Cuma, Ekim 13, 2017

Tüketmenin de bir etiği vardır

Al bir tane daha, kaş yaparken göz çıkaran bir yeni köye yazarı.
Tüketmenin etiği yoktur, tanımı gereği sınırı yoktur çünkü. Tüketim şimdiki ve buradaki koşullarda ahlaksızca bir şeydir. Tüketim, terördür, katliamdır yahu. Doğmamışların geleceğini yok etmektir.
Bakalım köşe yazarı ne demiş:
“… Lifestyle of Health and Sustainability, kısaca LOHAS bir politik hareket değil, sadece tüketim düşüncesinin tazelendiği bir ekolojik dalga. Çoğunlukla iyi düzeyde bir gelire sahip bu hanımlar ve beylerin “ahlaklı hedonistler” ve “pragmatist idealistler” olarak, ne boykot ve kampanya yürütmeleri, ne de bir şeyden vazgeçmeleri gerekiyor. Organik yiyecekler, ‘fair-trade’ koşullarda üretilmiş pamuklu dizayn kıyafetler hep sağlık için. Fakat mesele Zizek’in de dediği gibi; “Yarı çürük ve pahalı‚ organik elmaların gerçekten daha sağlıklı olduğuna kim inanır gerçekten? Mesele şöyle, bunları satın alarak, sadece bir ürün tüketmekle kalmıyoruz, aynı zamanda anlamlı bir şey yapıyoruz, umursayan gösteren benliklerimizi ve küresel farkındalığımızı gösteriyoruz ve büyük bir kolektif projeye katılıyoruz.”
Satın alınan şey sadece satın alınan bir elma, kalem, tişört olmaktan çıkıyor, bir yaşam tarzı satın alınmaya başlıyor.
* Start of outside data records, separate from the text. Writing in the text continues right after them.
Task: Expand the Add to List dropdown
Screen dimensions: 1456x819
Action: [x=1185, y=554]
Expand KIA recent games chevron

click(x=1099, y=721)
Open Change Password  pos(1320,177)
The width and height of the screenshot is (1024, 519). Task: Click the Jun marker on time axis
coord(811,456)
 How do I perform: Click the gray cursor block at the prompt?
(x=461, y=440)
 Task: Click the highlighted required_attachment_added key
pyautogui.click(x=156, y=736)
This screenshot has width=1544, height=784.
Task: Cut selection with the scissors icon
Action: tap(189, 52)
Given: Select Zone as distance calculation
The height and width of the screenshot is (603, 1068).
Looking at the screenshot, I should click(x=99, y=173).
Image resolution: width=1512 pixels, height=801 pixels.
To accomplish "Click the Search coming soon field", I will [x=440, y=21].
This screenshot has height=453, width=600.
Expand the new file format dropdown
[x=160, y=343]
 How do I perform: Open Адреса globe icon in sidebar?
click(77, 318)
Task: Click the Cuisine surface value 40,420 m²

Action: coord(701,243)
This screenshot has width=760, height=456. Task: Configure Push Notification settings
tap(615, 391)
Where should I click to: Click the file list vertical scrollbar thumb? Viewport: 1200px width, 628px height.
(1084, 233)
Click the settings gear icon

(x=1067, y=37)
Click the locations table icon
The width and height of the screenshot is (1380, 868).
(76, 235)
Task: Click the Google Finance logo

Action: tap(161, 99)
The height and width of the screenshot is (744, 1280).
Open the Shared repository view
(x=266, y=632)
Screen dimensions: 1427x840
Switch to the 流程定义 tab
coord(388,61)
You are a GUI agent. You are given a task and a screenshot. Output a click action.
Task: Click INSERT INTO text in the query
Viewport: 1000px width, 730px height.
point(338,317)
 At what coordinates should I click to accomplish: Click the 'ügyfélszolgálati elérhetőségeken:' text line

Ve bu yaşam tarzı size “değer” katıyor.
Ayrıca ‘fair-trade’ koşullarda üretilen ürünlerin bedeli biraz pahalı olabiliyor. Dünyanın bir yerlerinde hiç tanımadığımız birilerinin ürettiği ürünlerle ilgili fair-trade bize şunu garanti ediyor: Zorunlu iş ve sömürü yok, çocuk işçi yok; insanca çalışma koşulları, sendika hakkı, adil ücret var. Eh tabii bütün bunların bir karşılığı olmalı. Fakat siz yoksulların satın alarak ödeyemeyeceği bir karşılık bu. Tam bu noktada aklınıza şu gelebilir: Bizim daha ucuza satın alabilmemiz için birilerinin kötü koşullarda çalışması ve sömürülmesi lazım.
LOHAS’ın hanımları ve beyleri satın aldıklarını haz ve dayanışma ruhunun yaşamlarına kattıkları yüksek kaliteyle tüketirken, bizim vicdan azabından ölmemiz gerekiyor.”
Salak sepet bir zırvalama bu.
Köşe yazarınınki de öyle, Zizek’in de öyle, Hartmann’ınki de…
Konu ekonomik-determinizm ve onun karşıtlığı konusu.
İhracat-ithalat ekonomisinin global yıllık üretimin % 15’i değil, % 5’i olması gerektiği, yani ekonominin küçülmesi gerektiği sorunu.
Bir mal, Vietnam’da ayda 25 dolarlık asgari ücretle üretiliyor ve Türkiye’de tüketiliyor diye daha ucuz olmuyor, bu arada denizler ve ormanlar bitti, o hesapta yok.
Çevreden de söz etmiyoruz, Dünya’nın artık 7 küsur milyar besleyememesinden söz ediyoruz. Nüfus da azalmalı yani: ister savaşla, iter doğum kontrolüyle.
Artı:
Yani artık tüketmemekten söz ediyoruz. Tüketimimizi üçte bire düşürmekten söz ediyoruz.
Bunun etikle de ilgisi yok, sağ kalmakla ilgisi var.